In Chapter 6 of the Report, the spatial pattern assessment, the implementation of urban centers was evaluated according to the master plan, and was expressed by stars, ranging from one star to five stars. The locations of the centers are shown in
Figure 14. The Report notes out that the main center has basically reached the standard, while there are gaps in the construction of the subcenters (
Table 2).
5.1. Comparison of Main Centers and Analysis
Through the comparison, it was found that the two main centers in the plan were consistent with the experimental results in this paper: Yan’an Road and the area near West Lake on the north side of the river, and Qianjiang new town and Qianjiang century city were shown to the south of the river. However, the southeast part of the main center area in our experimental results extended outward more than expected, covering the Jiangnan City Center, located to the southeast of the main center area in the Plan.

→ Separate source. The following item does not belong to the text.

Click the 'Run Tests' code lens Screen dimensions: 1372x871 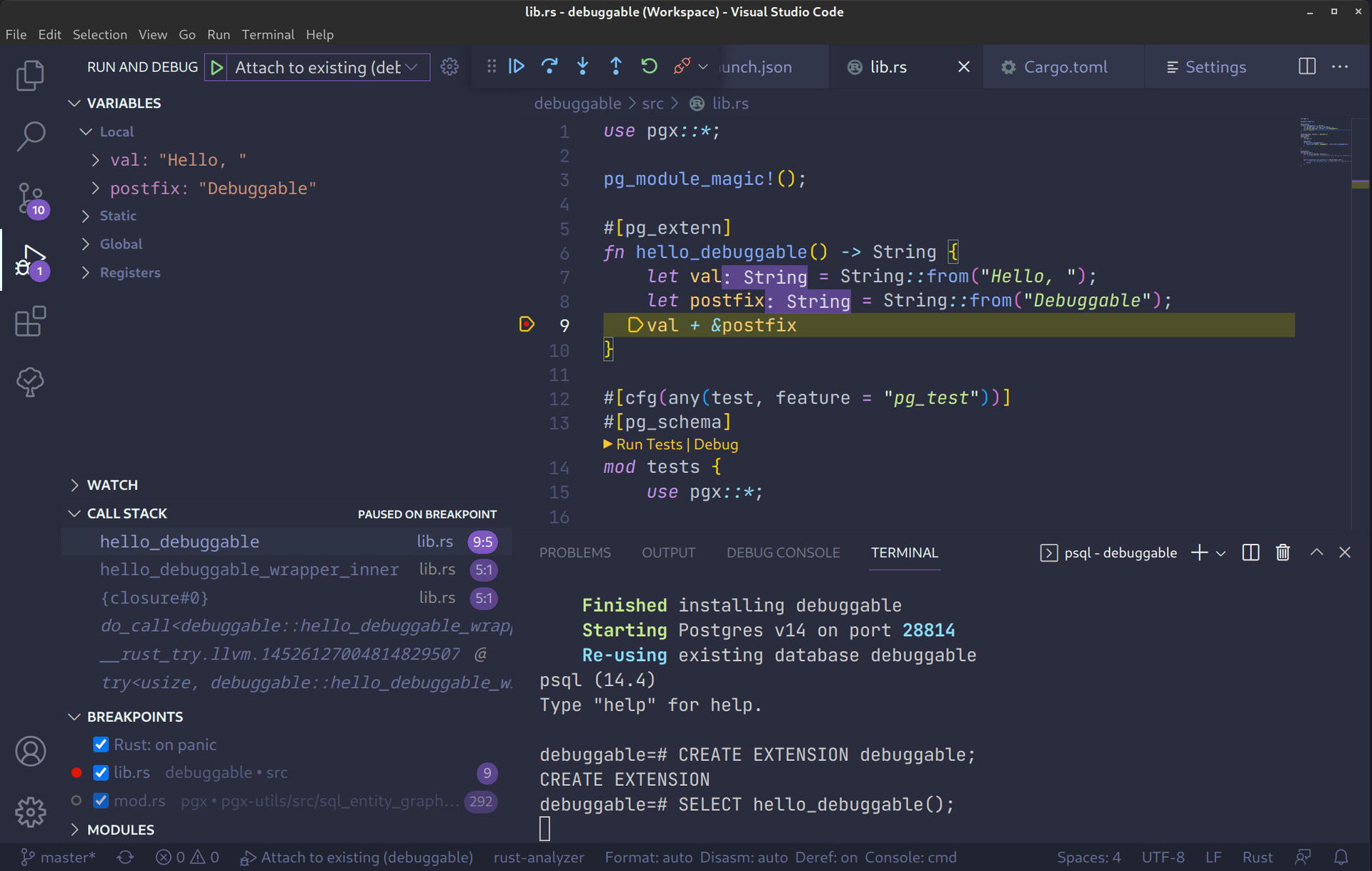coord(648,444)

As mentioned in the evaluation of subcenters in the Report, three of the six subcenters were well implemented, including the Jiangnancheng subcenter. Therefore, we can consider that our experimental results are consistent with the facts.
5.2. Comparison of Subcenters and Analysis
The polycentric system is divided into three levels in the master plan and evaluation report: the main center, the subcenter and the tertiary center. However, this paper only studied the central system for two levels, so we combined the subcenters and the tertiary center in the Report and compared them with the subcenters in our results.

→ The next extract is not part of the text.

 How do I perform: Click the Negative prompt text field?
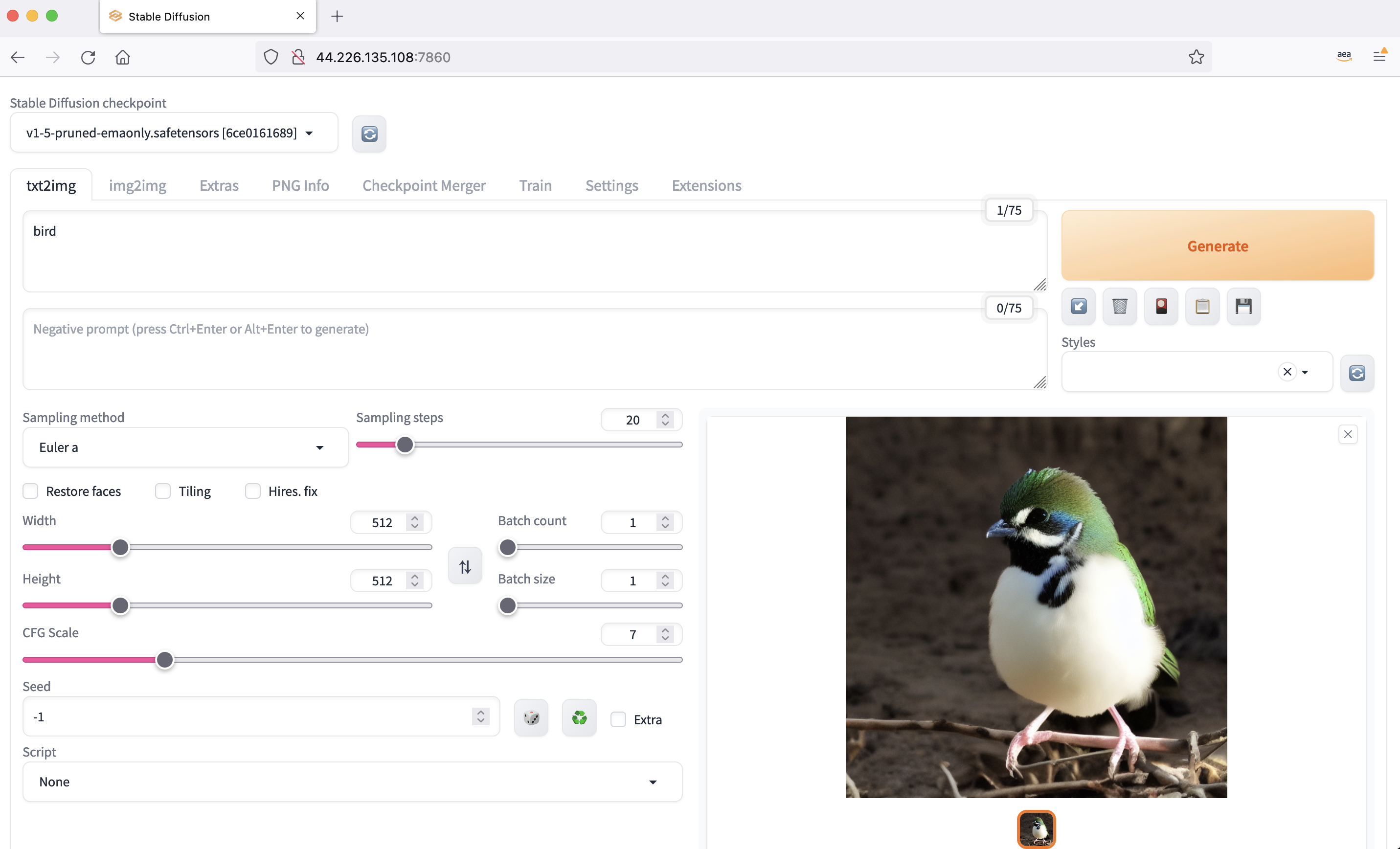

Our method identified nearly all of the subcenters appearing in the Report, and the only one not identified was the Yuhang Group Center. The Yipeng Group Center was identified, but its position was slightly inaccurate. This was probably because the state of planning implementation in this area was poor, so there might be insufficient infrastructure and low population density. At the same time, the center we identified was located on the southwestern side of this planning point, and it was closer to a tertiary center called the Airport Subcenter. Two subcenters in the plan, Xiasha City Center and Liangzhu Group Center, were identified by us within the scope of the main center.
The tertiary centers in the Report contained two types, third grade centers and fourth grade centers (
Figure 14). We identified two-thirds of these, and all main subcenters that we identified were within the main centers. This was in agreement with the plan.
6. Conclusions
In this study, the city centers of Hangzhou were detected using a combination of two types of data, including open-net POI maps and nighttime light images with high spatial resolutions. The results from different data sources and methods were compared and the accuracy and rationality of the proposed method were demonstrated. The major findings of this study were as follows: (1) An optimal multi-resolution segmentation parameter combination was found; (2) the main centers and subcenters were detected and showed clear boundaries; and (3) the proposed method that combined nighttime light data and POI data could effectively detect urban centers. This method provided a new way to identify the urban spatial structure and could be applied to the evaluation of urban development.
There are several characteristics of POI that are related to the boundaries of urban centers, in addition to the number and density, for example, the scale of an area, the usage rate, the relationships with human activities, and the used ages. In this study, the spatial patterns of POI were the focus. Therefore, in the future, other characteristics of POI data might be used to more precisely measure the boundaries of city centers when combined with nighttime light data.